Drop non-numerical feautures in order to run a random forest:

In [76]:
drop_list = []
for (train_name, train_series) in train.iteritems():
    print(train_name, train_series.dtype)
    if train_series.dtype == 'object':
        drop_list.append(train_name)
drop_list.append('hotel_cluster')
print(drop_list)
date_time object
site_name int64
posa_continent int64
user_location_country int64
user_location_region int64
user_location_city int64
orig_destination_distance float64
user_id int64
is_mobile int64
is_package int64
channel int64
srch_ci object
srch_co object
srch_adults_cnt int64
srch_children_cnt int64
srch_rm_cnt int64
srch_destination_id int64
srch_destination_type_id int64
is_booking int64
cnt int64
hotel_continent int64
hotel_country int64
hotel_market int64
hotel_cluster int64
['date_time', 'srch_ci', 'srch_co', 'hotel_cluster']
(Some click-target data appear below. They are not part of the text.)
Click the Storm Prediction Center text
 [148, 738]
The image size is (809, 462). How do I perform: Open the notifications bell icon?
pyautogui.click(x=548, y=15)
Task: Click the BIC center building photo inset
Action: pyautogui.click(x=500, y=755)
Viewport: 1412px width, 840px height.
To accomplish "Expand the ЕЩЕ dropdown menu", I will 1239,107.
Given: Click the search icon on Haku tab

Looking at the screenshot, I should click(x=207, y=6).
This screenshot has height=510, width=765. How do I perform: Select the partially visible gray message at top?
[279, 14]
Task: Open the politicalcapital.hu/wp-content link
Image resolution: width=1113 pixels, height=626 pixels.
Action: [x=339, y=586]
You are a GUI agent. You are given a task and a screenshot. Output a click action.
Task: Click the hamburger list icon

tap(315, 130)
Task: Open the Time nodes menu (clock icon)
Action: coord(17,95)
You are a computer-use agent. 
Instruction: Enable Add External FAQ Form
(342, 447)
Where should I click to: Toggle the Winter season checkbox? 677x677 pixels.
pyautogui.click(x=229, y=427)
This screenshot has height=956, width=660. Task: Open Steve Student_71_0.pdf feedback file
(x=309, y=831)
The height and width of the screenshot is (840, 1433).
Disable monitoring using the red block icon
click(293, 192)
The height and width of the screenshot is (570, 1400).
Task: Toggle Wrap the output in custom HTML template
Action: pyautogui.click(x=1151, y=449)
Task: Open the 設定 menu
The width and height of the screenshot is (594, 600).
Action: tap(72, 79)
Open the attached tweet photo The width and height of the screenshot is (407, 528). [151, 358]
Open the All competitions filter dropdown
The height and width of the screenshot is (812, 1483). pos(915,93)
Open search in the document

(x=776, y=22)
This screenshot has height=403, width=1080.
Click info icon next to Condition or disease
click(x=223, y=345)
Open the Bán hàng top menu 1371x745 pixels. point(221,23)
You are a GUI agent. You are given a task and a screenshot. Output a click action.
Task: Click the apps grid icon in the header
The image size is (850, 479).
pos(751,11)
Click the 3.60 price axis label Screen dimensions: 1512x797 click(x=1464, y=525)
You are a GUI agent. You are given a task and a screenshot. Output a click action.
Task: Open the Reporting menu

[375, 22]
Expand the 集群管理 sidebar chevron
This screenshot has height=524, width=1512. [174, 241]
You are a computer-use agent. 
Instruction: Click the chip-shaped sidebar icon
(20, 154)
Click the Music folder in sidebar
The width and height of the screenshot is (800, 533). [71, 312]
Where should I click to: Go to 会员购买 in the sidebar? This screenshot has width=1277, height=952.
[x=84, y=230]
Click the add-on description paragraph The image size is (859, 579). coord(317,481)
Split data into predictor variables (X) and target variable (Y):

In [77]:
X = train.drop(drop_list, axis = 1).fillna(-1)
y = train['hotel_cluster']

Split into test & train sets, run random forest on train set:

In [78]:
from sklearn.cross_validation import train_test_split
X_train, X_test, y_train, y_test = train_test_split(X, y, test_size=0.2, random_state=42)
#See here: http://scikit-learn.org/stable/auto_examples/ensemble/plot_forest_importances.html

from sklearn.ensemble import ExtraTreesClassifier, RandomForestClassifier
# Build a forest and compute the feature importances
forest = RandomForestClassifier(n_estimators=10)
forest.fit(X_train, y_train)
score = forest.score(X_test, y_test)

Print precision:

In [79]:
from sklearn.metrics import precision_score
precision_score(y_test, forest.predict(X_test), average="micro")
Out[79]:
0.312

Note: this is NOT the quite the metric of model performance we need to use for the competition but it's close. I tihnk that they're equal when we make only one prediction for each row. Discuss. This score would get us in the top ~50% of current leaderboard.